Here’s a blurb from a recent MSF dispatch:
In the metropolitan area of Port-au-Prince, where nearly a third of Haiti’s population lives, the public health facilities have not integrated cholera treatment into their services, which means that if you present at a public hospital with cholera symptoms you will be referred to the CTC of an NGO like MSF. In the department of Artibonite, where approximately 20 percent of all cholera cases have been reported since the epidemic began, some CTCs are facing medical supply issues, and some of the staff have not been paid their salaries since January. This has direct consequences for patient care. However, these situations are in contrast with the successes in Nord department, where the local health authorities responded well to the last peak in the epidemic. This calls into question the national authorities’ political will to set up an effective national cholera response system.

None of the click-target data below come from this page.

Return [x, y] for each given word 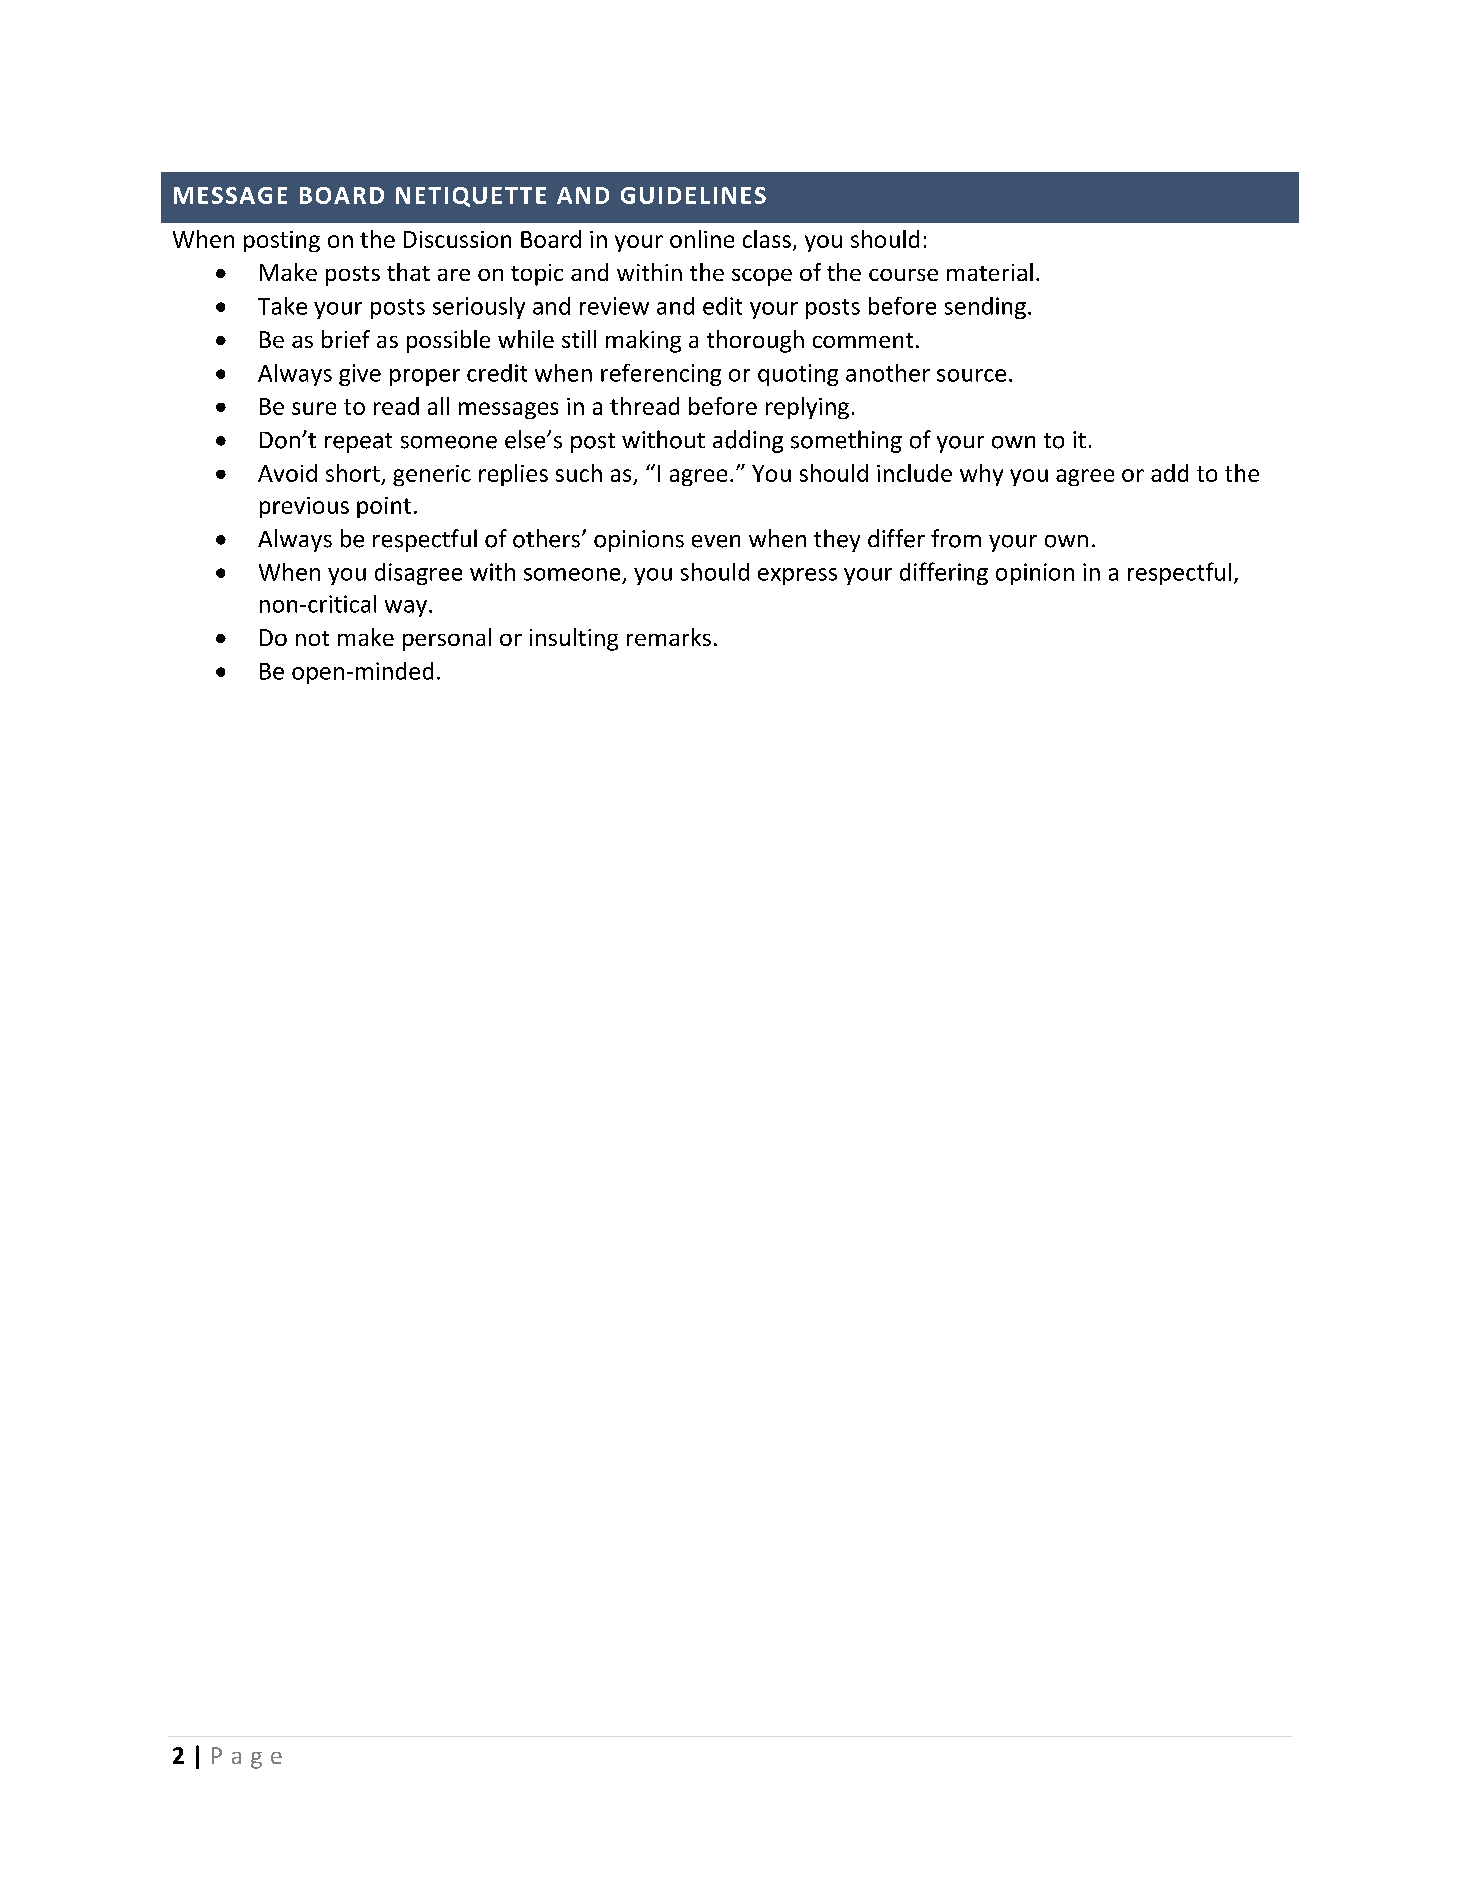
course [903, 275]
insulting [574, 639]
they [837, 540]
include [914, 473]
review [614, 306]
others [546, 538]
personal [447, 639]
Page [247, 1758]
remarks [669, 637]
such [579, 473]
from [956, 538]
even [716, 541]
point [384, 507]
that [408, 272]
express [797, 576]
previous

This situation is further complicated by the decrease in international funding, which has reduced the number of NGOs working on cholera—whether on the medical care level or the prevention level with activities concerning water, hygiene, and sanitation. There are fewer and fewer operators engaged in the fight against cholera in Haiti, but the population is still vulnerable to the disease.
Successful coordination of responses to the epidemic between the remaining operators depends on quality, reliable epidemiological data. Yet the World Health Organization’s (WHO) support to the Haitian government in setting up an effective epidemiological surveillance system—which would make it possible to adapt the cholera response in strategic locations—has been lacking.